▼▼▼
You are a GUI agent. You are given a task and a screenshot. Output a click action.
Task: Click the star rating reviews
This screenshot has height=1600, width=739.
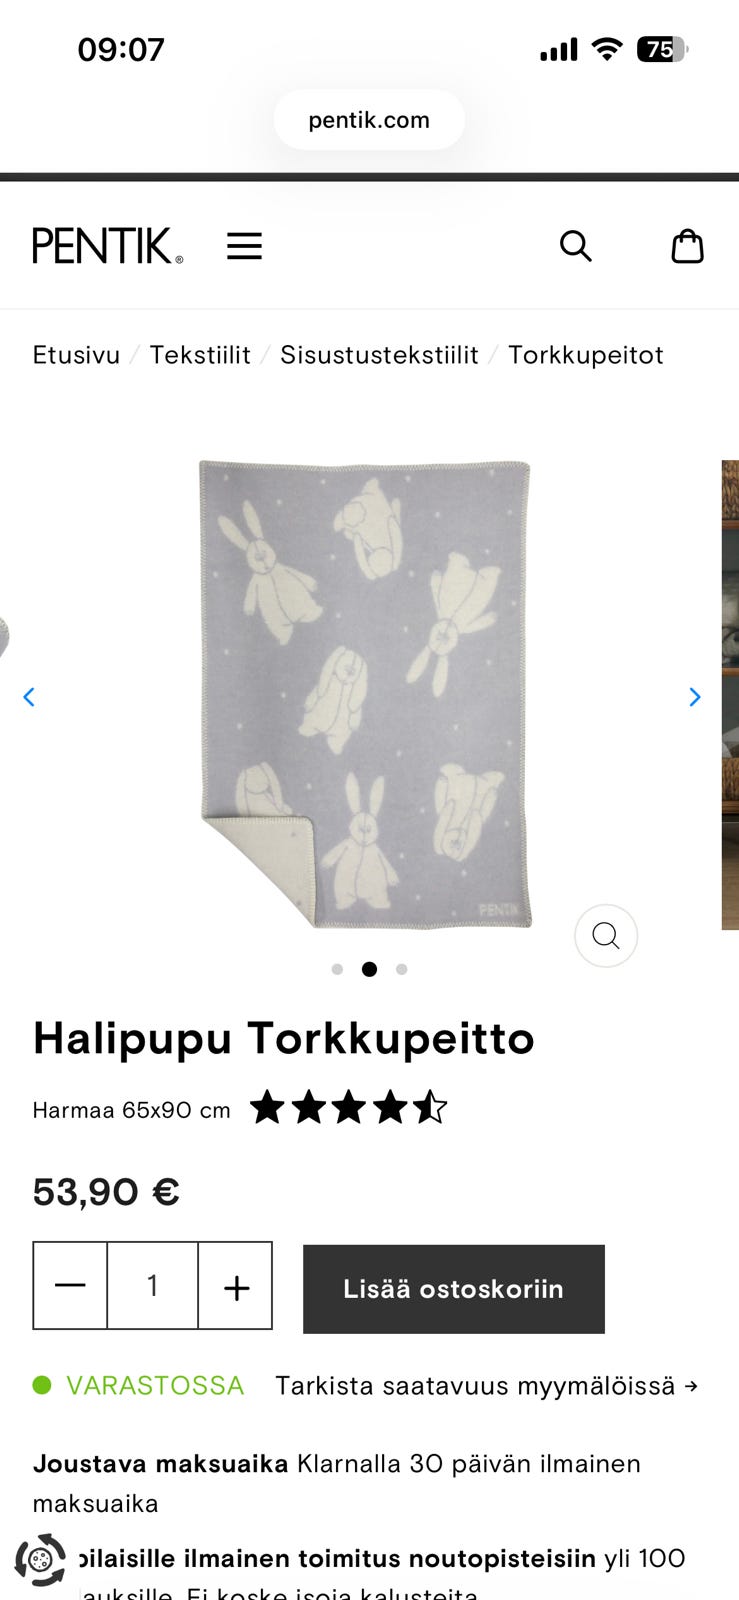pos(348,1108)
▲▲▲
▼▼▼
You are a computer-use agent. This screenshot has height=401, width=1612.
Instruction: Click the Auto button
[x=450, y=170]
▲▲▲
● **Exercise aim**: In the entries above, find each line containing the string "agent" and copy it.

● **Answer box**:
You are a GUI agent. You are given a task and a screenshot. Output a click action.
You are a computer-use agent. This screenshot has height=401, width=1612.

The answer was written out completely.